20.00: Arrival in Xi’an. Of course, new people come to occupy the empty places and the, by now, fairly grubby-looking beds. Obviously, Chinese sleepers are not such a great deal if you don’t get on where the train originates, as bedding doesn’t get changed.
We have a chat with a nice lady architect, who has a daughter studying Spanish in Beijing, and a young man who does something in computers. Finally, Adam finishes off our last instant noodles in the company of the monk, who is actually from Markham – a town near Danba, in the Tibetan part of Sichuan – and is going back to Beijing for further studies. As far as spiritualism goes, he seems to be the genuine article: he has been reading religious texts, praying and chanting all the way from Lhasa.

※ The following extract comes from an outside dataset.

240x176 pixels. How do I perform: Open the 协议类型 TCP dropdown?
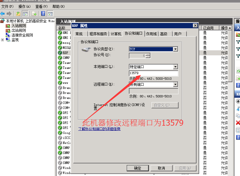(175, 49)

21.00: Bed early and lights off for our last night on the train.
Saturday, September 22, Early Morning Arrival in Beijing.
Train tickets in Lhasa are sold 10 days in advance. In September 2007 there were no agencies inside the city centre to buy tickets for you, this practice had apparently been forbidden, so the only way to obtain them is to go to the train station. Lhasa station is about 7 km out of town and can be reached by bus and Taxi (around 25-35 Yuan).
We promptly bought our tickets on day 10, as we had been told that they can be hard to come by, especially in the high season, basically July and August. Following the advice of our hotel owner we went in the early evening, around half past seven, to avoid the queues. Effectively, there were hardly any people in front of us and we had no trouble buying our hard sleeper tickets, for which we paid 813 Yuan, but soft sleepers were already sold out.
Apart from Beijing, there are direct trains to Xining, Golmud, Chengdu, Lanzhou, Chongqing, Shanghai and Xi’an and Guangzhou
The main thing is to get a train that leaves Lhasa early in the morning, to make the most of the stunning scenery all the way to the Tibet/Qinghai border.
Trains have hard and soft sleepers, as well as hard seat (for real hard-core masochists or those desperate to get out). Because of the lack of oxygen at high altitudes, all passenger coaches are pressurised and extra oxygen is available to passengers through tubes should they have any problems.
Each train is provided with a restaurant car and trolleys, selling basic meals, snacks and drinks, come round at regular intervals. To complement the basic train fare most passengers bring their own supplies and make the most of the longer stops at stations, where local delicacies such as flat breads, boiled eggs or fresh fruit are often sold on the platforms. As on all Chinese trains, there is an abundant supply of boiled water, so remember to bring a cup or bowl if you want to make tea, coffee or instant noodles.
By the time you read this, a deluxe tourist train, called the Tangula Express, may have started running from Beijing, Xi’an and Shanghai, offering passengers private cabins with double beds, private bathrooms and lounge-observation cars.
Travelling towards Lhasa, the situation is a lot trickier, as foreign travellers still need a permit to get into Tibet.
From Beijing tickets were sold not 10, but only 7 days in advance. We met people who got around the permit problem by having a Chinese person buy the tickets for them.
From Chengdu, we have heard that there are agents, such as www.dreams-travel.com, who can book tickets and obtain permits for individual travellers, something which is worth checking out.